Кажется, вот-вот Чэд Оливер перешагнет ту предельную меру, за которой кончается художественная правда, увлеченный собственным воображением.
Но в самый последний момент писатель останавливается, делится с читателем своими сомнениями, подбрасывает ему одну-другую художественную находку, от которой во все стороны расходятся волны достоверности. Как чародей из маленькой сюиты Дюка, Чэд Оливер вызвал невероятной силы град, заставил своего героя метаться в поисках спасенья, карабкаться "а скалы, забиться в каменную пещеру. Неужели завязка не могла случиться в более спокойной обстановке, на более реалистичном фоне? Ведь молния необычного поражает тем сильнее, чем зауряднее, обыденнее родившие ее облака. Что ж, возможно, автор и допустил небольшой просчет, когда уложил Уэстона спать на сырые камни пещеры.
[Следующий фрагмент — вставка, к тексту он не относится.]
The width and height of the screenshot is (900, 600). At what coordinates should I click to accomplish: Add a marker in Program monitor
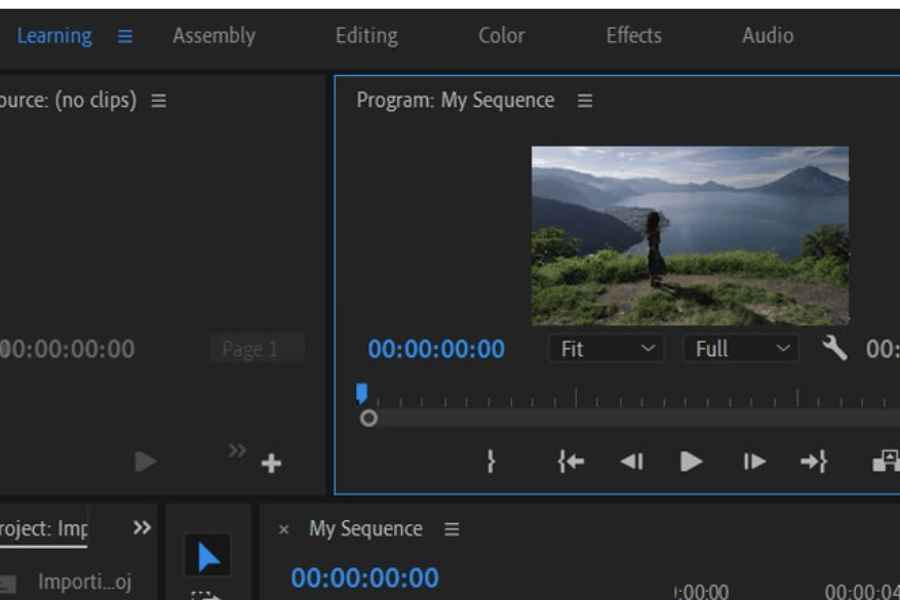point(490,461)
Но одной лишь фразой ему удается вернуть доверие читателя. "Он (Уэстон. — Е. П.) ворочался на жестком ложе, не просыпаясь, но и во сне ощущая ход времени".
Это сказано точно и лаконично. Это верно передает ощущение Уэстона, забывшегося холодным тревожным сном. Перед нами живой человек, а не робот, призванный выпаливать столько-то битов определенной информации. И когда в разговоре с Арвоном он проявляет полнейшее невежество в астрономии, пытаясь нарисовать солнечную систему, читателю это понятнее и ближе, чем популярная лекция, произнесенная скучным эрудитом, который, казалось, только и ждал встречи со звездными пришельцами.
Арвон рассказывает Уэстону о своей далекой родине — Лортасе. Там почти все так, как на Земле. Фермы, коровники, недопитые стаканы со спиртным, библиотеки, полицейские, деньги и страховой полис. Это антропоцентризм, доведенный до абсурда. Сначала это удивляет, потом начинает раздражать, кажется, что писателю вдруг изменило художественное чутье и он в погоне за достоверной обыденностью впадает в угрюмый и неумный догматизм. Но постепенно начинаешь понимать, что, повествуя о Лортасе, Чэд Оливер говорит о Земле, что, развертывая печальные картины сгоревшей в атомном огне планеты в системе Центавра, он видит перед глазами все ту же Землю. "Трудно было шутить, невозможно не помнить". Так Арвон передает Уэстону свое впечатление о погибшем мире. И становится ясно, что это автор не может забыть о горьком пепле Хиросимы. Память смутной тенью проходит через все повествование. И когда Уэстон в потрепанном фордике везет космических пришельцев по залитому солнцем гудрону Лос-Анджелеса, он видит сквозь ветровое стекло мертвую радиоактивную пустыню. Это галлюцинация, но, как признается Уэстон, она оказывается для него сильнее реальности. Здесь Чэд Оливер как бы передает эстафету памяти своему герою. Чтобы он помнил, чтобы никогда не забыл.
Сегодняшняя проблема Лортаса — завтрашняя проблема Земли. Эта авторская мысль становится все более и более ясной. Чэд Оливер почти декларативно предупреждает, что его интересует только Земля и человечество. Он сразу же четко проводит границы, оставляя вне их традиционные атрибуты массовой американской космической фантастики.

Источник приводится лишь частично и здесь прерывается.